AIM OF THE TASK:
In the records below, take the part that opens with the line containing "Click the speaker" and closes with the line containing "tap(868, 80)", both lines included, and put those lines into a numbered list. Leave out blank lines.

*** GIVEN ENTRIES

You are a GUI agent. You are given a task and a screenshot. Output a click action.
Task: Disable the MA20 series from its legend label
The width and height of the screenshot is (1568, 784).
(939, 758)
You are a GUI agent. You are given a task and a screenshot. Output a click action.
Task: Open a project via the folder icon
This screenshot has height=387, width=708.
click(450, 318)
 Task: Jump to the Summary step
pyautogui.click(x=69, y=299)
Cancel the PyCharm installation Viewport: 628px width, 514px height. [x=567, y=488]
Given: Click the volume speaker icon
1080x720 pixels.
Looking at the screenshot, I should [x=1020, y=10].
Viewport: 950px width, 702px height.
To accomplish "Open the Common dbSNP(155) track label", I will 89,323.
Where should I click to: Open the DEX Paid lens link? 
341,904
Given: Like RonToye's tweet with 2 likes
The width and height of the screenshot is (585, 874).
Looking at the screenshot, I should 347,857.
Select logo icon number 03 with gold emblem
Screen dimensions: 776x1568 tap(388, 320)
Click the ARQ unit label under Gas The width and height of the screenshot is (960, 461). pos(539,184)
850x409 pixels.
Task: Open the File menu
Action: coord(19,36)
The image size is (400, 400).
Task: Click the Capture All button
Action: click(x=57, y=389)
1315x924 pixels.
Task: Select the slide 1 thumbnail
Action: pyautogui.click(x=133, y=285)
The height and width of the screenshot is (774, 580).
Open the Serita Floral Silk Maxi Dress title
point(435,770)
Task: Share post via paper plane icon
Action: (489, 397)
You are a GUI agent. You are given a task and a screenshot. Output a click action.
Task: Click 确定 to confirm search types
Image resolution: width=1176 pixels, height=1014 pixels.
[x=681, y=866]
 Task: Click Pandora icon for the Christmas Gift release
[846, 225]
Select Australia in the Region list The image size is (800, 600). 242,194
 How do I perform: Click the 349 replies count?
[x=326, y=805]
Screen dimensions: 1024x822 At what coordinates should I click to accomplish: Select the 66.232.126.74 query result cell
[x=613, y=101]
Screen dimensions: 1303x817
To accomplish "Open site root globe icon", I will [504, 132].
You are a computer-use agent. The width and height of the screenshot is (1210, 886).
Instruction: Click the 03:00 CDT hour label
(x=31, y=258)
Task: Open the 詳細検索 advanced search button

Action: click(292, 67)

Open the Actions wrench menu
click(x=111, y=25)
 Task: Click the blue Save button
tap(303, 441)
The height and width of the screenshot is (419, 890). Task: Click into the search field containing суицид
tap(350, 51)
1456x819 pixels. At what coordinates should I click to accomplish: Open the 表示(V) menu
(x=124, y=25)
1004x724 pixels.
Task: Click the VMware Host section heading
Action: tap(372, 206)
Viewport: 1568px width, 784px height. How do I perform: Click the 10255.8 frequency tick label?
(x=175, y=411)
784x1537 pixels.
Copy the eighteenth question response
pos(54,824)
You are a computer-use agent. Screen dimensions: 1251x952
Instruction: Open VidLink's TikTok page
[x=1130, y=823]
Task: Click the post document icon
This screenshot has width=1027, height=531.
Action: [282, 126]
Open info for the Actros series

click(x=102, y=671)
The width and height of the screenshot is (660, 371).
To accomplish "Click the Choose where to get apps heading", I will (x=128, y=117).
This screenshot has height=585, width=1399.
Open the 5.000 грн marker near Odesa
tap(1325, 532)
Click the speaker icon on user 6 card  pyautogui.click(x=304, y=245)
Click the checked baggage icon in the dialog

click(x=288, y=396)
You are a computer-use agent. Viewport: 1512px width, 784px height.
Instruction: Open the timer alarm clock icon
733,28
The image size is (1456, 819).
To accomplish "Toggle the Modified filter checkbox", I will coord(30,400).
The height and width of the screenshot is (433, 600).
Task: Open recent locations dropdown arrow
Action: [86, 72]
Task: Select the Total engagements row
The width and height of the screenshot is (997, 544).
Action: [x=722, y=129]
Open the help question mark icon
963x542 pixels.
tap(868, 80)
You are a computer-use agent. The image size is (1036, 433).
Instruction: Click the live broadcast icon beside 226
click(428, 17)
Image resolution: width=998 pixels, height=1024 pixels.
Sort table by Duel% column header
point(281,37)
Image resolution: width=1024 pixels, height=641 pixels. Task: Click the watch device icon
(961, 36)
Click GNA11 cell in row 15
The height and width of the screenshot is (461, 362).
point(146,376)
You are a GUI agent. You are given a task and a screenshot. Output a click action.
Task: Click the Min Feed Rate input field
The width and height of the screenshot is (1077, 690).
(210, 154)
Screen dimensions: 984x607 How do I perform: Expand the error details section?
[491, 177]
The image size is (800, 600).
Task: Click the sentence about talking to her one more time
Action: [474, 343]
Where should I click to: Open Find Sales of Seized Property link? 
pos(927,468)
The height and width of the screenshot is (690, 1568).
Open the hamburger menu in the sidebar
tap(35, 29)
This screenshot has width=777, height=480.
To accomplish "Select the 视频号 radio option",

******

TASK SOLUTION:
1. Click the speaker icon on user 6 card  pyautogui.click(x=304, y=245)
2. Click the checked baggage icon in the dialog
3. click(x=288, y=396)
4. You are a computer-use agent. Viewport: 1512px width, 784px height.
5. Instruction: Open the timer alarm clock icon
6. 733,28
7. The image size is (1456, 819).
8. To accomplish "Toggle the Modified filter checkbox", I will coord(30,400).
9. The height and width of the screenshot is (433, 600).
10. Task: Open recent locations dropdown arrow
11. Action: [86, 72]
12. Task: Select the Total engagements row
13. The width and height of the screenshot is (997, 544).
14. Action: [x=722, y=129]
15. Open the help question mark icon
16. 963x542 pixels.
17. tap(868, 80)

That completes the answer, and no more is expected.